Surely, the fight between retailers to have the lowest prices has its drawbacks.

Best Buy's management is "resolute in its determination" to compete on price, says Wedbush Equity Research analyst Michael Pachter, who rates the stock as underperform, or sell. Best Buy's efforts have cut into its profit margin, that analyst says.

"We see no end in sight and expect price competition at holiday . .. to erode margins further," says Pachter.

Best Buy's EPS rank, as calculated by IBD, is just 46 out of a possible 99.

The group collectively shows a lack of revenue growth, with each company in the group this year expected to post flat or declining revenue, according to analysts polled by Thomson Reuters.

The South Rises

The exception is Beaumont, Texas-based electronics chain Conn's (CONN), which is seen growing sales. Conn's is expected to grow its revenue by 34% to $1.16 billion, according to eight analysts polled by Reuters. All eight analysts rate the stock as a buy or equivalent.

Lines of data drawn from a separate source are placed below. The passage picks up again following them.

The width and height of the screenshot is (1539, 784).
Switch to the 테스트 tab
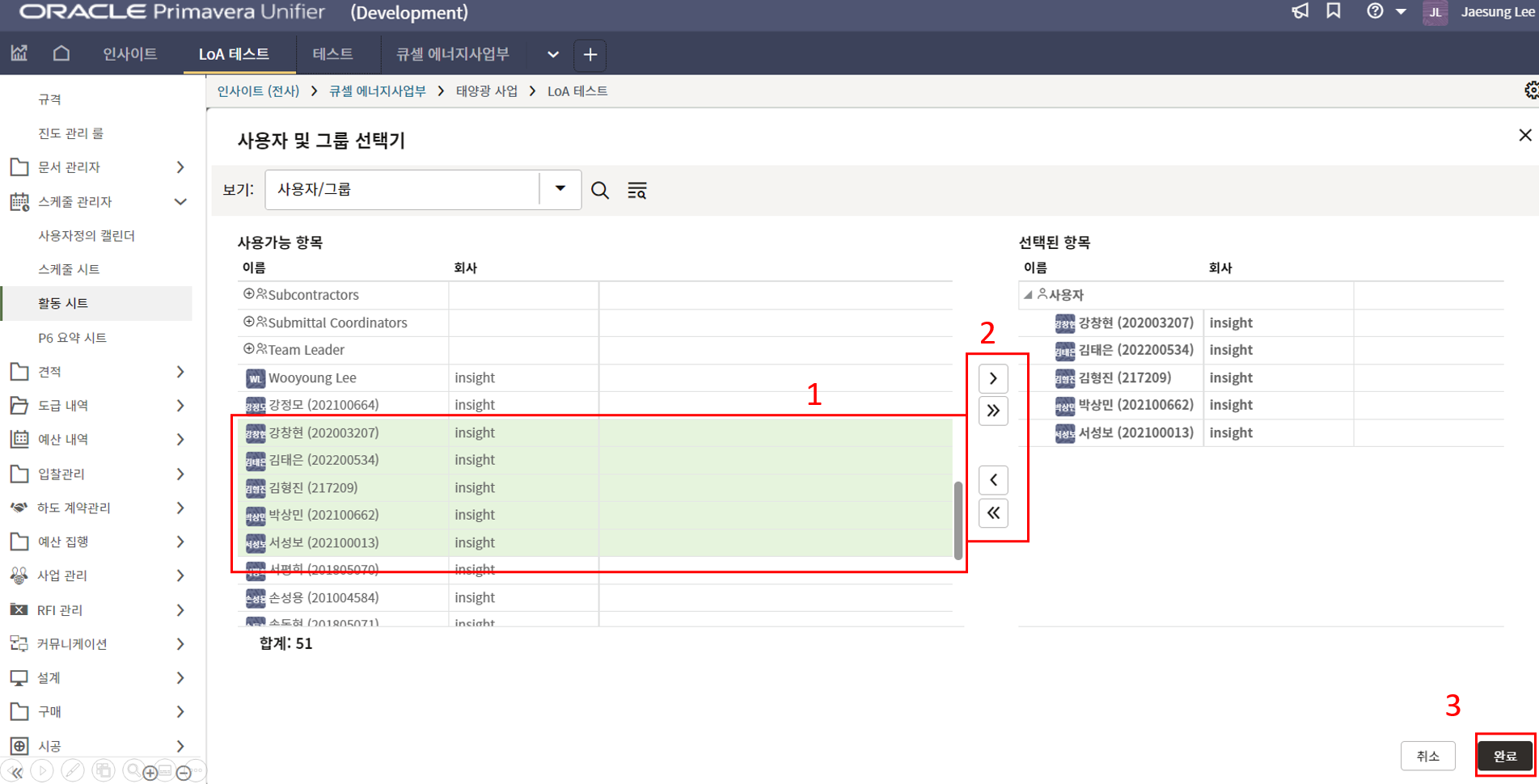point(332,54)
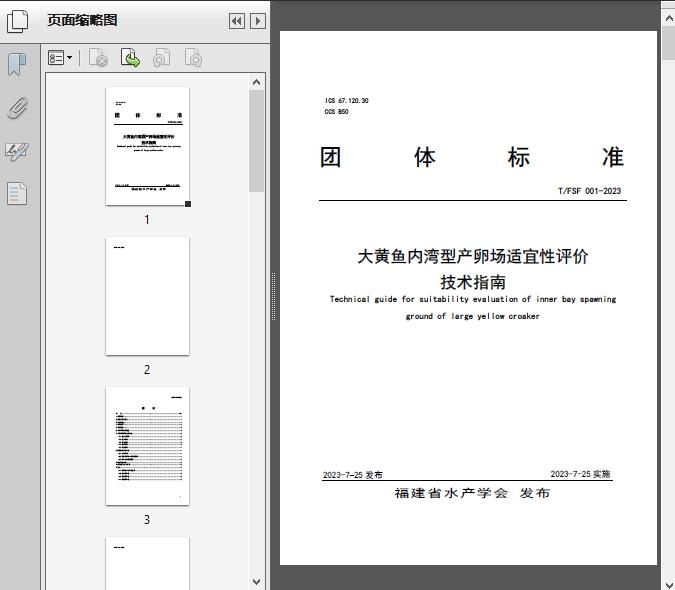The width and height of the screenshot is (675, 590).
Task: Click the panel splitter handle
Action: pos(273,296)
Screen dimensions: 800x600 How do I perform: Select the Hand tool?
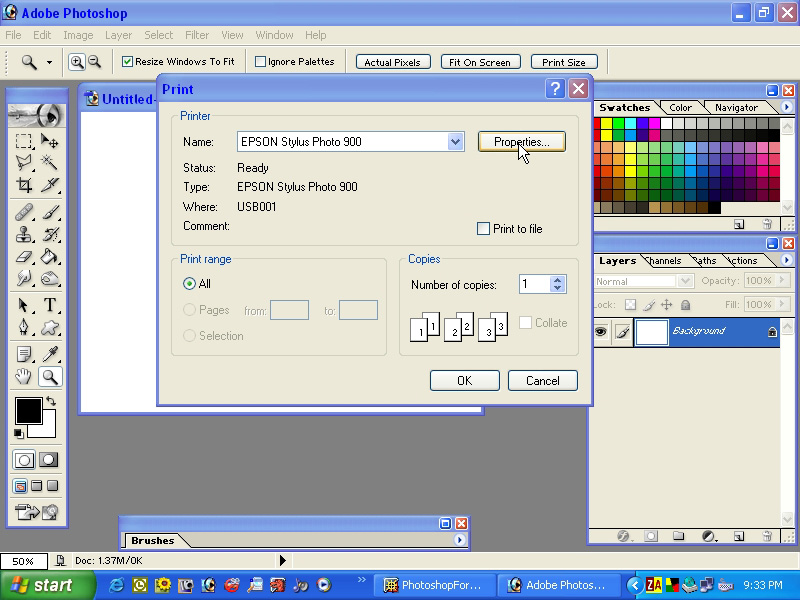coord(25,377)
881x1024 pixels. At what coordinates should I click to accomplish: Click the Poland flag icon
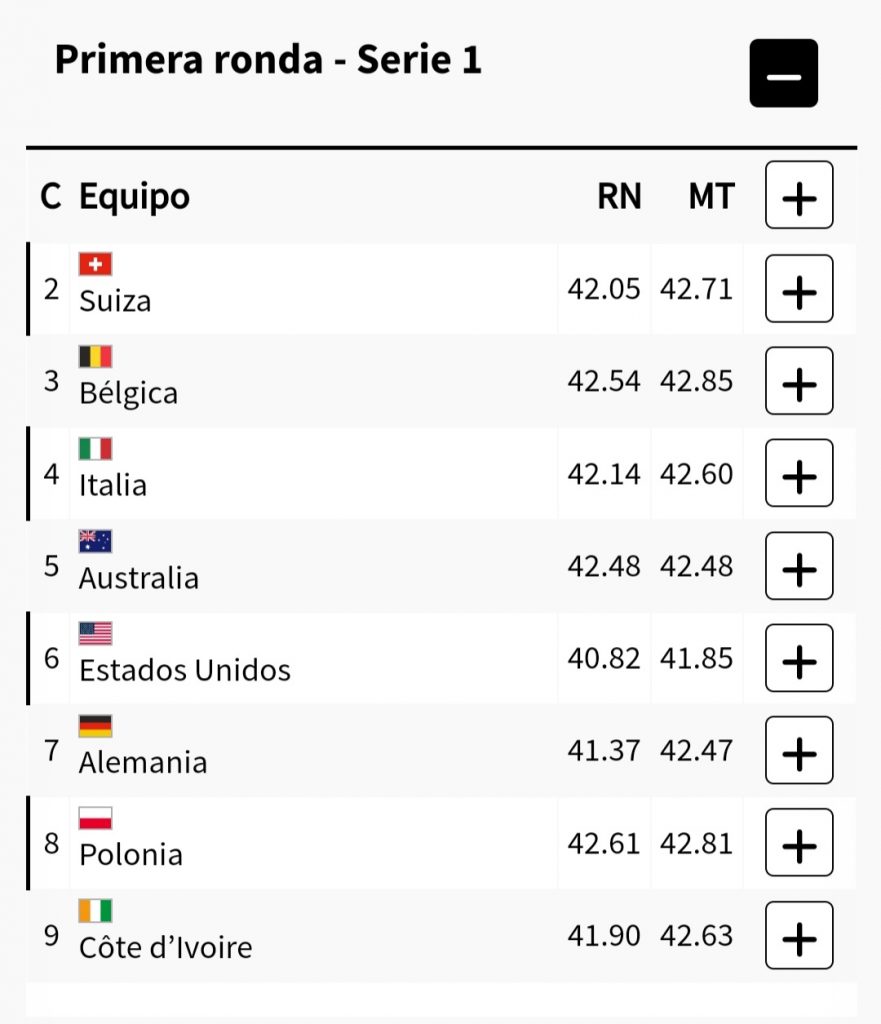point(95,818)
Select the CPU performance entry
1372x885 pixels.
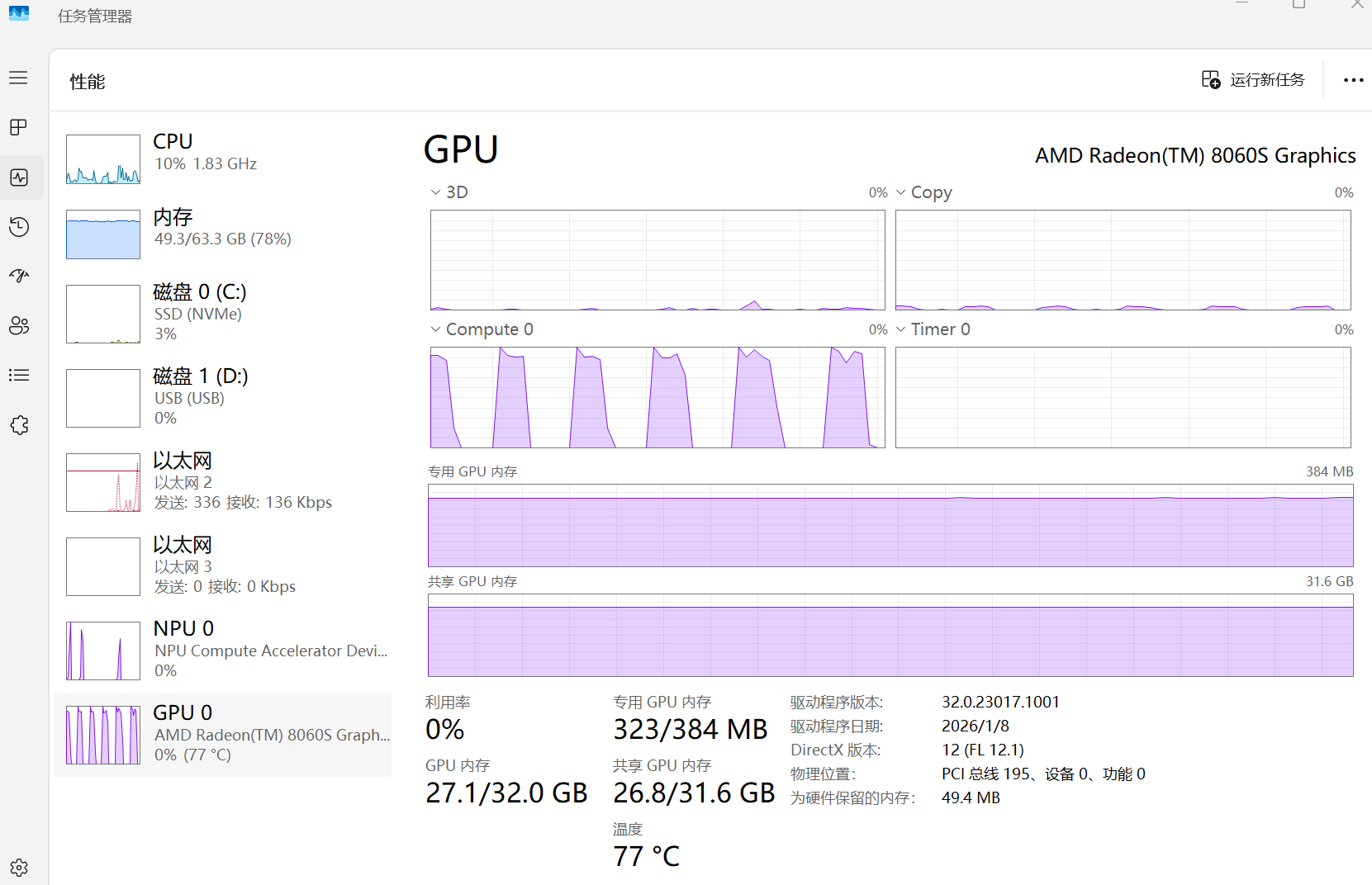point(223,157)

With 70 stores spread through Texas, Louisiana, Oklahoma, New Mexico and Arizona, Conn's has a relatively small footprint compared with 1,055 U.S. Best Buy stores and 6,505 GameStop-owned stores.

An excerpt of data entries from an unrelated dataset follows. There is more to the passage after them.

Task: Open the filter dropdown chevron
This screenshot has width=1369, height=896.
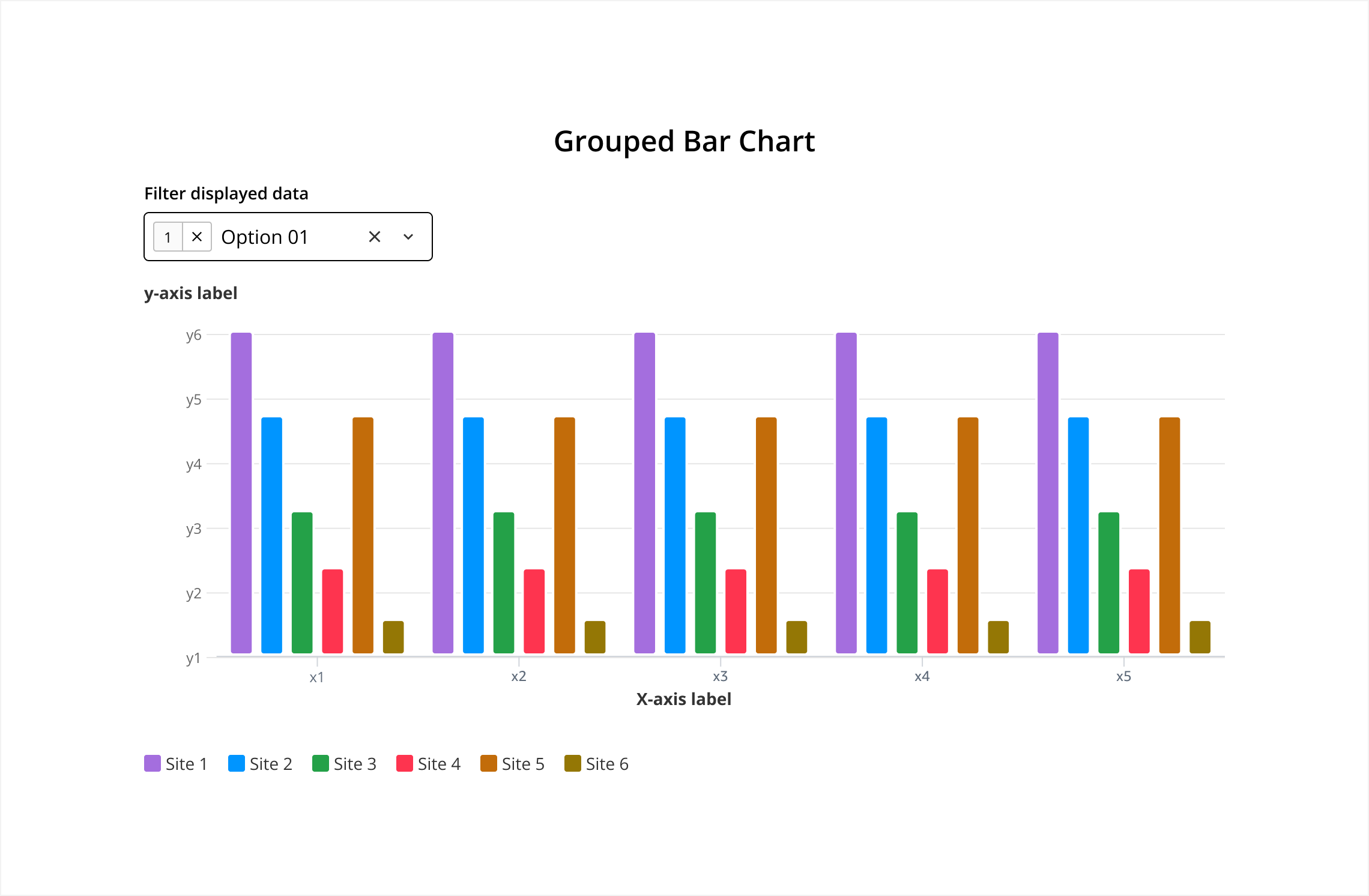Action: point(408,237)
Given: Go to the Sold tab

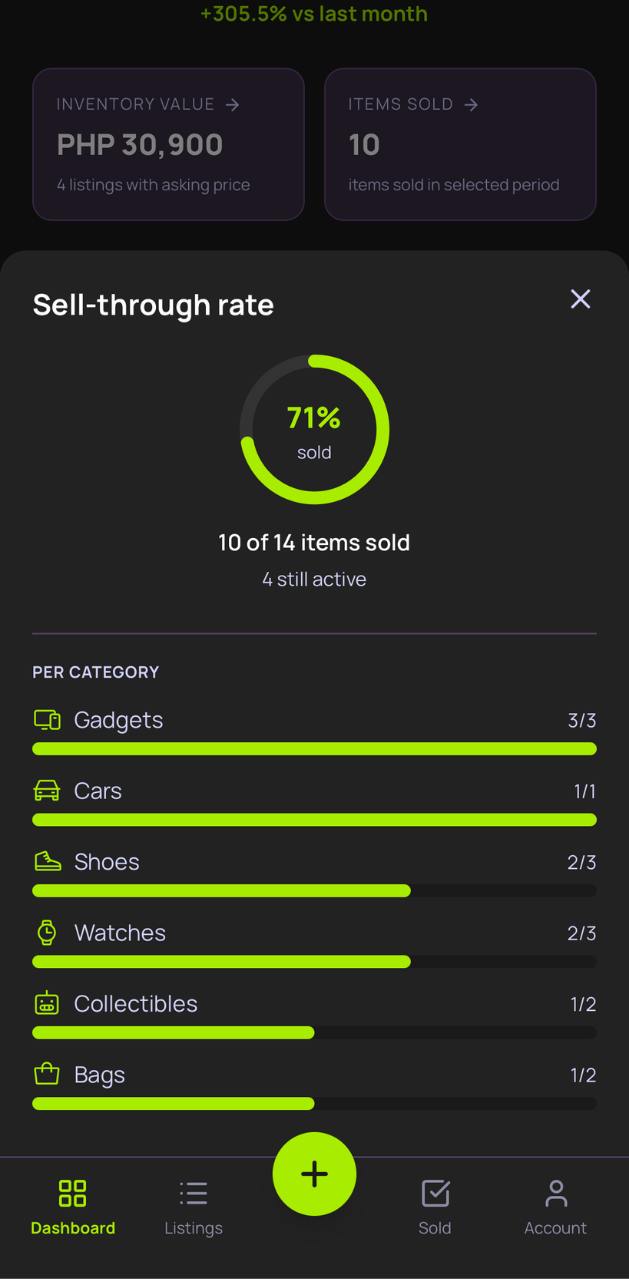Looking at the screenshot, I should click(x=435, y=1206).
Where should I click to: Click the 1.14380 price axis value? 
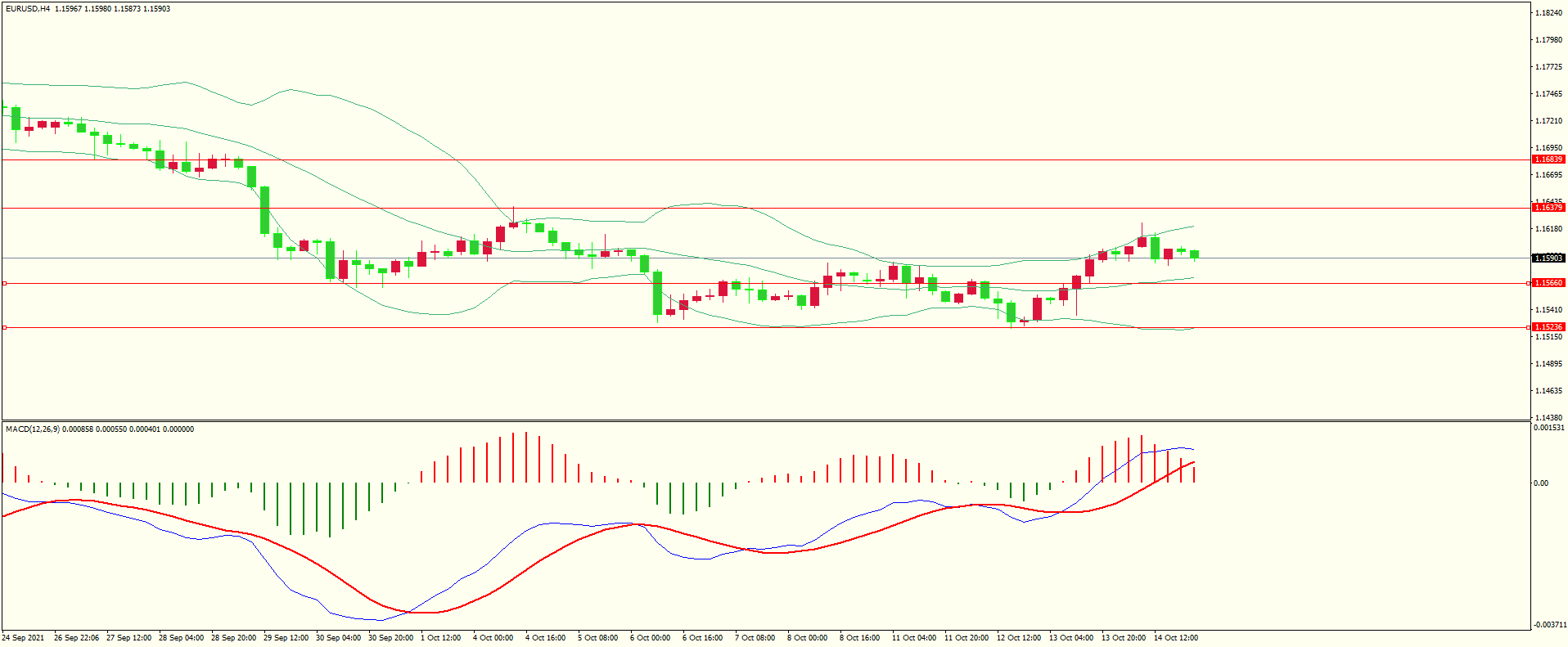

It sells consumer durables such as appliances and furniture, along with electronics. And, unlike the other group members, Conn's attracts some customers with "subprime" credit with its rent-to-own market — and that's one area where it could grow in the future, according to Piper Jaffray analyst Peter Keith.

"In short, Conn's has a supremely attractive growth opportunity over many years due to a very limited market share today — we estimate 1% — and no clear competitive threats on the horizon," says Keith.

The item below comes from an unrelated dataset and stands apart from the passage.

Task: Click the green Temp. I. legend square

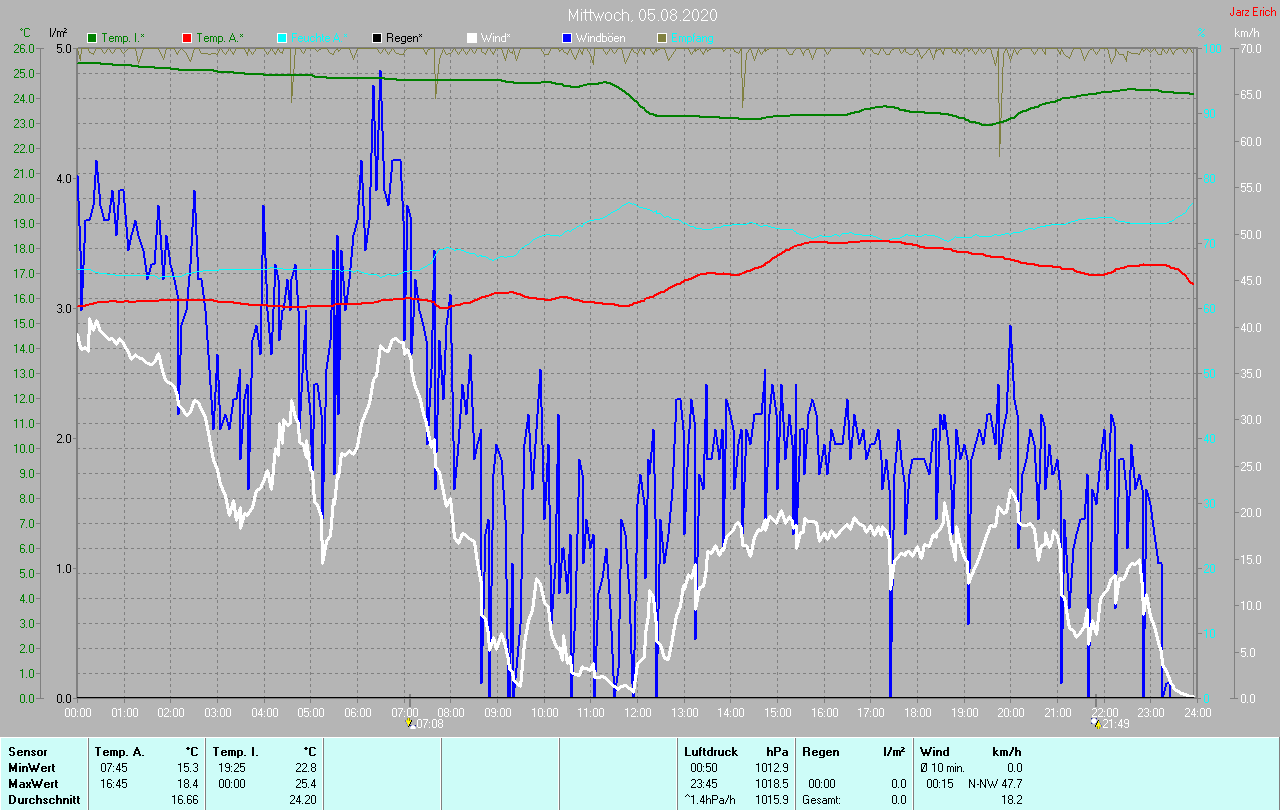Action: coord(92,38)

Same-store sales at Conn's climbed 18.4% in Q2, bucking another trend in the electronic retail group. Best Buy's same-store sales have fallen in each of the last 12 quarters. Year-over-year same-store sales declines have accelerated each of the last three years.

But Best Buy's trend could be turning around, says ITG Investment Research analyst John Tomlinson in an email. He sees the chain's current-quarter same-store sales growing from 3% to 5%, in part because the company's managed to sell more items priced over $1,000.

Best Buy's executives say they're taking a three-pronged approach to jump-starting sales. First is returning to online-sales growth. Second is "accelerating the multichannel customer experience," which is a way of saying that they're monitoring how customers shop and polling them after sales. Third is an attempt to boost sales per foot.

As a result, online sales growth already has started picking up, says President and CEO Hubert Joly.

"Including all of these initiatives, our domestic online channel delivered a 10.5% comparable-store-sales increase in the quarter," Joly told analysts on a fiscal Q2 conference call.

An Ode To Joysticks

The effort to boost sales at Best Buy and its competitors no doubt includes gaming console sales, which are a big business in the U.S. Both Sony's and Microsoft's gaming consoles are now in preorders.

"Including these preorders, which we do not expect to ship or recognize as revenue until Q4 of fiscal 2014, comparable online demand increased over 16% (in Q3)," said Joly.

Grapevine, Texas-headquartered GameStop says manufacturers are better prepared to deliver this year, as well.

"Allocations from both Microsoft and Sony are much stronger than last launch," GameStop President Tony Bartel has said.

Bartel said was unable to disclose launch quantities for competitive reasons. But said he expects a "significant increase in launch-day quantities vs. the last console launch.

Sterne Agee analyst Arvind Bhatia says in a research note that everything he's seen continues "to suggest strong demand" for the new consoles.

Those two new gaming consoles should boost revenue late this year, but there's another game that's already having an affect on GameStop's sales, according to SunTrust Robinson Humphrey analyst David Magee. "Grand Theft Auto 5," which went on sale Sept. 15, posted $800 million in global sales on its first day on the market.

Before the launch, Magee had expected the game to add profit of 8 cents per share in Q3 for GameStop. "However, given the success on the first day of sales, we believe this is most likely conservative," the analyst wrote, adding that the game could add "several pennies" to GameStop's per-share profit in the current quarter.